The courts have had their say, but is there a consensus among historians regarding whether or not the Ukrainian-American auto worker John Demjanjuk was a concentration camp guard?

by Tough_Guys_Wear_Pink
tiacalypso

I think consensus amongst scientists is always difficult to achieve.

My understanding is that it was accepted that John Demjanjuk was not Ivan the Terrible of Treblinka. The documentary "Devil Next Door" presented a range of evidence supporting this. This evidence included but was not limited to:

  • documents showing that Ivan the Terrible‘s last name was Marchenko (not Demjanjuk);
  • documents stating that Ivan Marchenko had brown eyes (Demjanjuk‘s eyes were blue);
  • statements from E. Rosenbaum in the 1940s, claiming that he had killed Ivan the Terrible during the Treblinka uprising of 1943.

Due to this reasonable doubt that John Demjanjuk was Ivan the Terrible of Treblinka, Israel‘s Supreme Court acquitted him.

The documentary does not do a very good job of discussing the various trials. I‘m a native German speaker, I remember Demjanjuk‘s trial in Germany despite not living here at the time. I‘m also a psychologist by training.

Germany‘s trial of Demjanjuk was exclusively focused on ACCESSORY TO murder at Sobibor. There were no witnesses who actually saw him murder anyone so he couldn‘t be tried for murder. The Treblinka matter was not part of the German trial at all.
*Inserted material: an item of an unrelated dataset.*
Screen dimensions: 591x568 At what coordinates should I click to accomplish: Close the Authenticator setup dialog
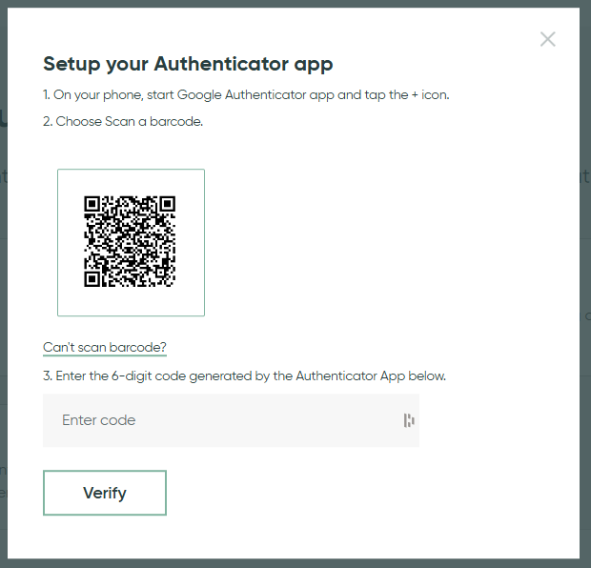point(547,39)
And now, here‘s my two cents. It‘s a scientifically proven fact that human memory is extremly fallible and easily manipulated. This counts for every single one of us. Google for the work of Elizabeth Loftus, particularly regarding a certain plane crash in Amsterdam. You‘ll see what I mean. This means to me that I place more faith in the signed, contemporaneous documents that show that Demjanjuk was NOT Ivan the Terrible than I place in eyewitnesses, interviewed 40 years later.